44 hours from Buenos Aires by bus and you are in the tip of Argentina – chilly and severe land. In other words, in small town El Calafate, which is situated closer to Antarctica than to the capital. This place is so isolated from the rest of the country, that you can easily describe it as being “in the middle of nowhere”. El Calafate lives off tourism due to world-famous attraction called Perito Moreno. This breathtaking glacier is just 80 km away.
Perito Moreno glaciar contains tremendous mass of ice, that cover an area of 257 km2. If to compare, you can place Kremlin (Moscow) more than 900 times there. Indeed, its not the largest glaciers within Los Glaciares National Park. Upsala with its 870 km2 beats Perito Moreno, but not in touristic interest.
Perito Moreno was named after the explorer Francisco Moreno, who, in fact, was not able to see the glacier himself, even being close to it. The pioneer who had studied Patagonia in the 19th century got a nickname “perito”, which mean “specialist”. It happened when was asked to judge border problems between Argentine and Chile.
Both countries put an eye on Perito Moreno glacier, situated in-between. In accordance with agreement, signed in 1881, border line was determined by “the highest peaks that devided waters”. But the problem was that the line of the highest peaks did not concide with the line dividing ocean waters. In 1896 countries decided to end the dispute with help of an expert. As you guessed, it was Argentinian Francisco Moreno, who defended the territory of Argentina in the conflict.
“Huge!” The first what comes to my mind when I face the wall of Perito Moreno. It rises up to 74 m. Impressive huge wall of ice. But the biggest part of the glacier – 170 m – is hiden from our eyes under the surface. Only the tiny part of 30 km long glacier is visiable to people.

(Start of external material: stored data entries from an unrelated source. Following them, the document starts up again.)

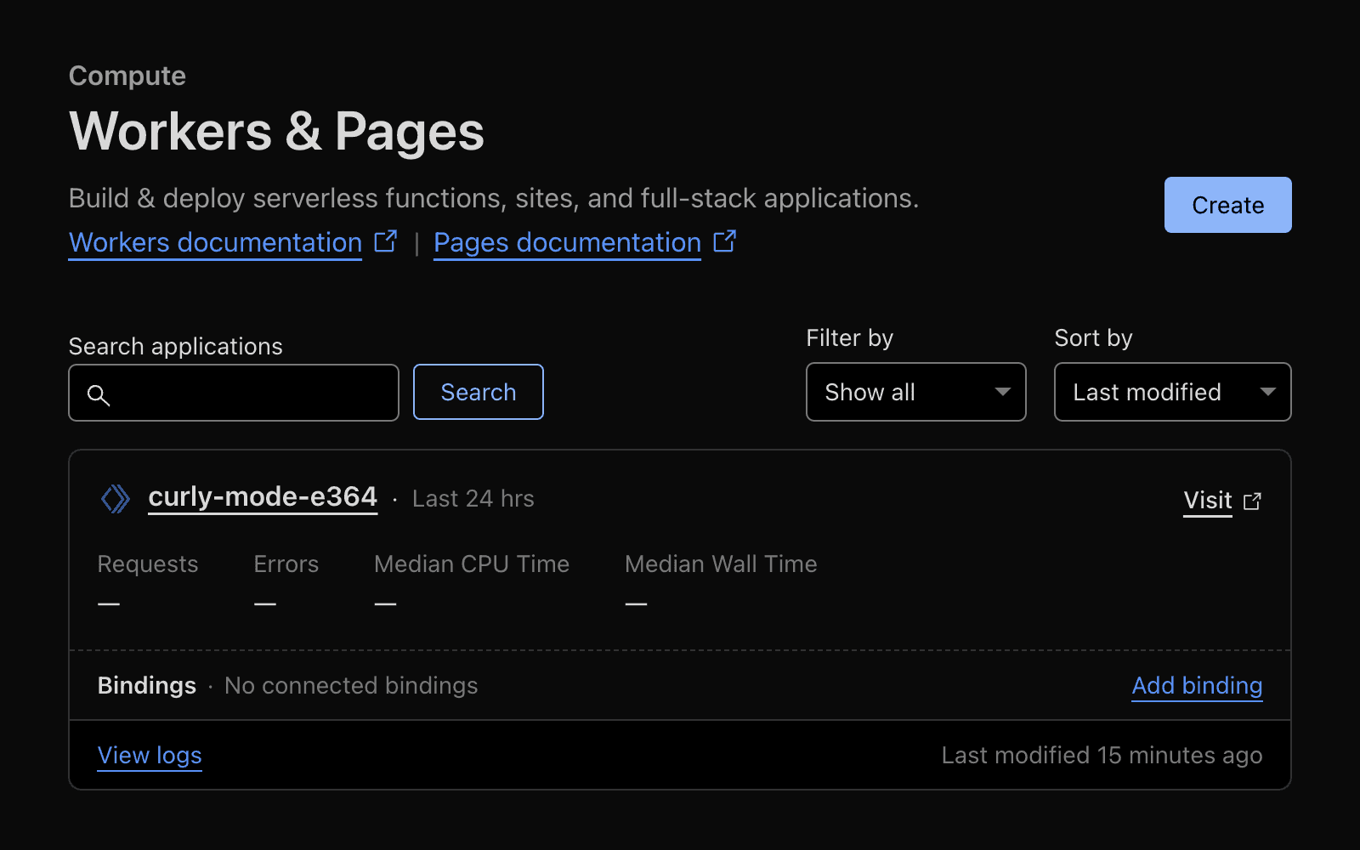Click the external-link icon beside Visit
The width and height of the screenshot is (1360, 850).
coord(1252,501)
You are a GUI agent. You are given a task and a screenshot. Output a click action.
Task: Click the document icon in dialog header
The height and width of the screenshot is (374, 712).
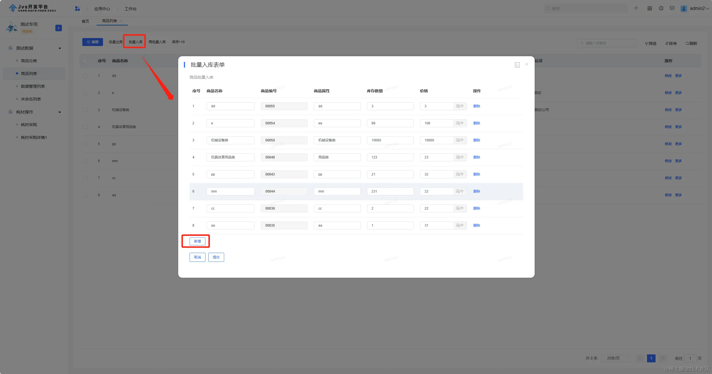point(517,65)
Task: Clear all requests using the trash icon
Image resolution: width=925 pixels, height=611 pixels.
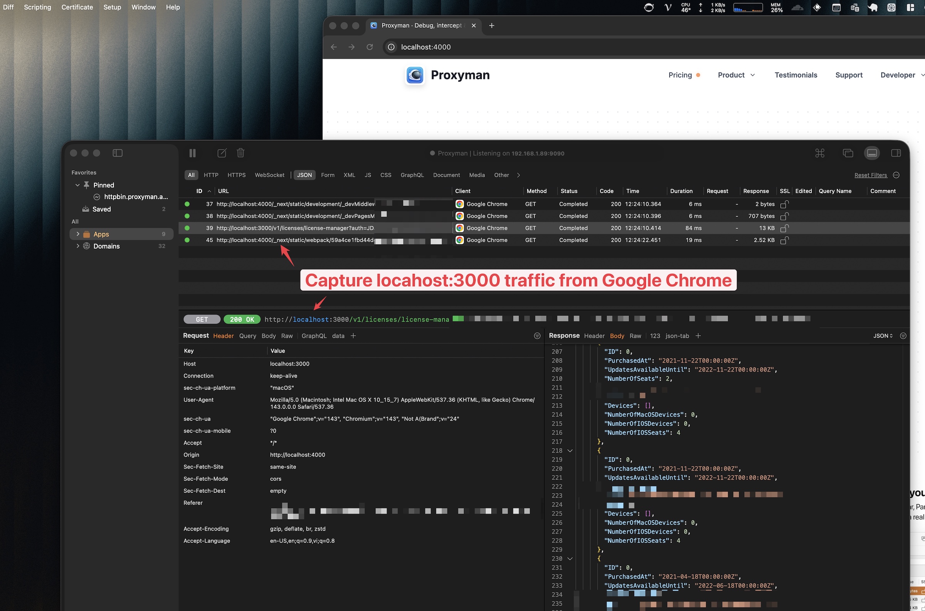Action: point(240,153)
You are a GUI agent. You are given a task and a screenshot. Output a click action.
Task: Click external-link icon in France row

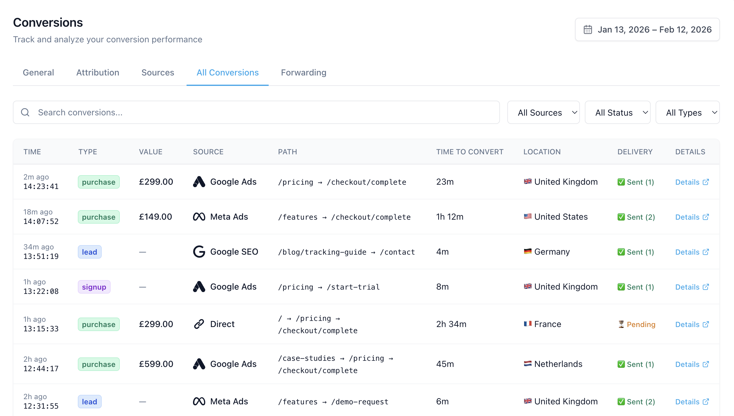706,324
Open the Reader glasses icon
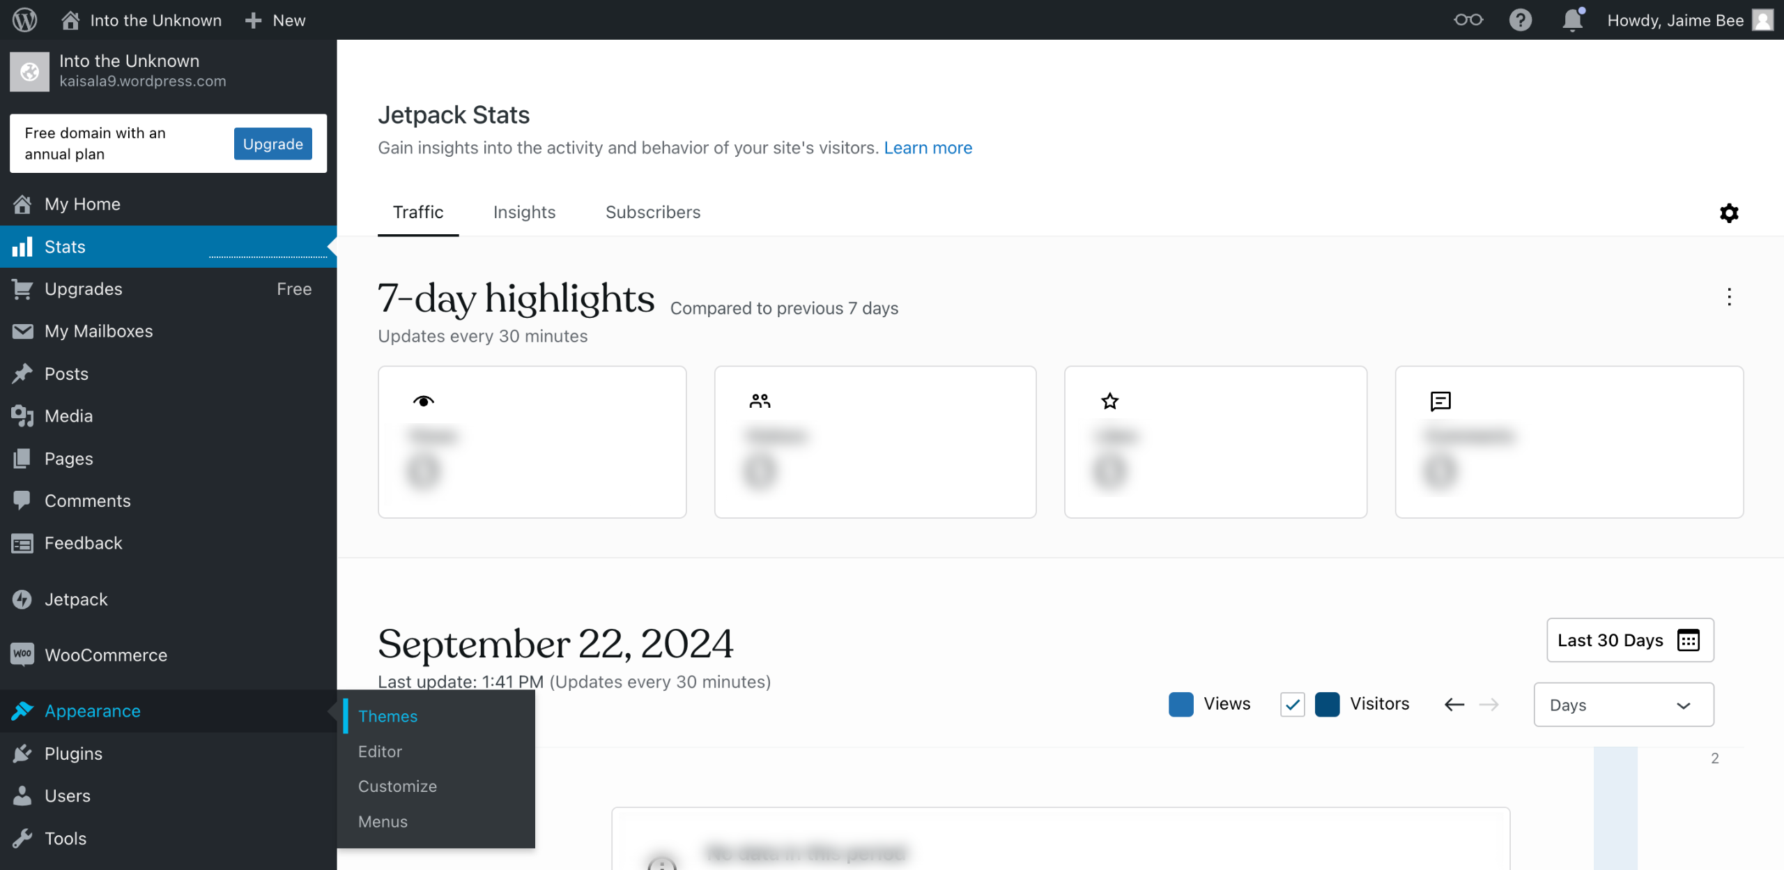The width and height of the screenshot is (1784, 870). point(1468,20)
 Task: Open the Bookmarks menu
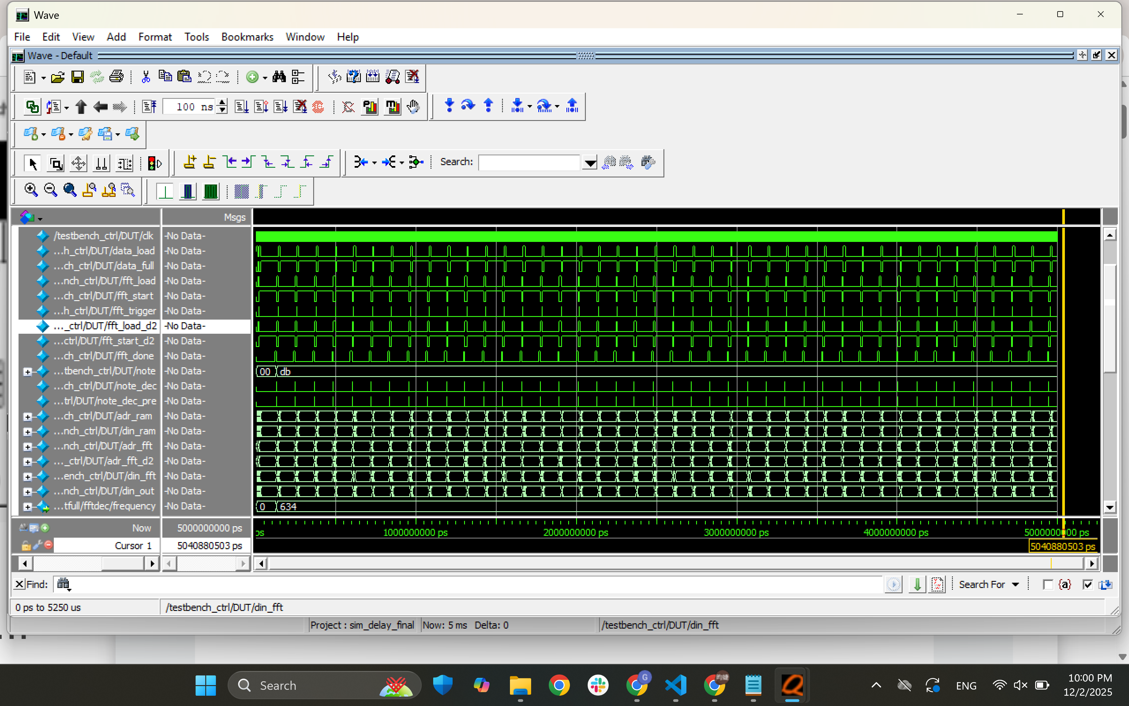247,37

But this tiny part looms like a white skyscraper, contained ice mass that is 500-1000 years old. And when a slice of chilly wall collapses, it seems like a part of history crush, falling to azure waters. The distinctive loud sound break the silent.
I can look at this frozen oceanic wall for ages. But it is too cold. I guess it doesn’t matter what season you choose (in my case it is summer in Southern Hemispere) – raw wind cools you down anyway. It reminds you that Antarctica is not as far.
One of the reasons why Perito Moreno gain its fame is due to its bluish color. It is created thanks to structure of ice and wavelengths. The more compact the ice, the longer the path that light has to travel, so the bluer the ice appears. You can notice blue veins through white surface anytime, even in cloudy day. When it is overcast the color cary from navy blue to indigo. When it is sunny, the ice shines from cyan to aquamarine shade. The landscape offers all shades of blue on dominated white background. Now I can’t think of anything else, but Patagonia, when I look at Argentinian flag. Only sun is missing.